If Dragon Professional Individual misinterprets lots of words, your second thought is probably, “Something’s wrong with my microphone or sound card.” (Your first thought is probably uncharitable toward your new assistant. Shame on you.)
Dragon Professional Individual may be messing up for lots of reasons, however. As with a puppy that messes up, one reason may be inadequate training. Before you go looking for an audio input problem, make sure you have done some additional training. One symptom of a need for additional training or vocabulary building is that Dragon Professional Individual makes the same error repeatedly: “cheese” for “trees,” for instance.
If, however, Dragon Professional Individual gives you different text each time you say the same thing (“wheeze,” “sneeze,” and “breeze” for “trees”), you may have an audio input problem.
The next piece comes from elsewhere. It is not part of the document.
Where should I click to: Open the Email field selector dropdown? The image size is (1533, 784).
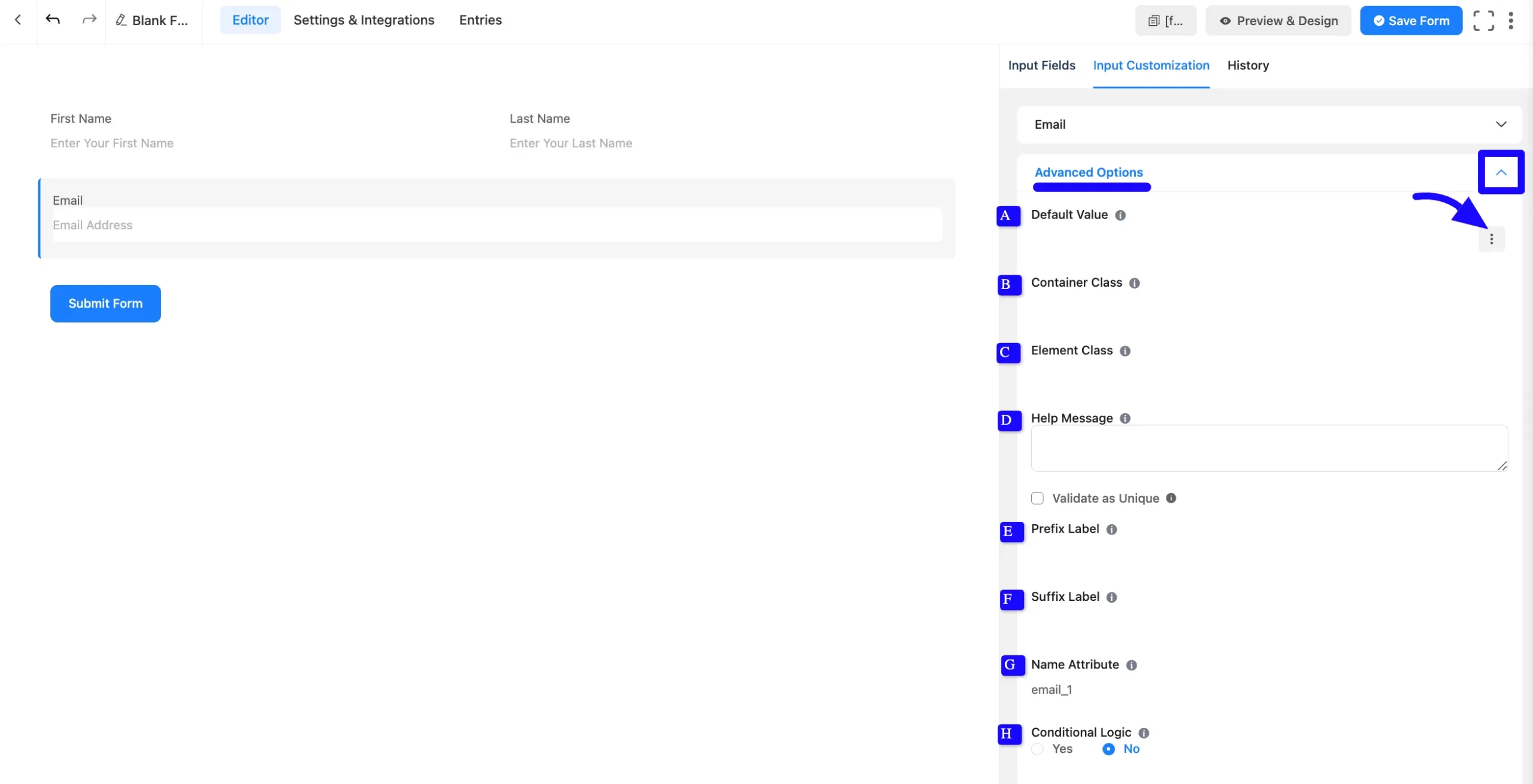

One dead-simple way to test for serious audio input problems is to listen to your PC play back your voice. You can use a Nuance-approved sound recorder, if you have one, or you can use the Windows Sound Recorder:
For Windows 7, access the Sound Recorder by choosing Start→Control Panel→Sound→Recorder tab. Click the red-dot button in Sound Recorder and speak into the microphone to record. Click the red-dot button to stop and save the recording to a location of your choice.
For Windows 8, access the Sound Recorder by going to Search on the Charms bar and typing Sound Recorder. The recorder appears on the left side. Click it to show the recorder. To record, click the red-dot button in Sound Recorder and speak into the microphone to record. Click the red button to stop and save the recording to a location of your choice.
For Windows 10, access the Sound Recorder by going to All Apps and then clicking Voice Recorder. A screen opens with a microphone. Click the microphone to start and then click again to stop, and save the recording to a location of your choice.
The most common cause of recognition errors is muttering through your coffee cup, or otherwise not speaking clearly. Does your diction qualify you for the British Broadcasting Company?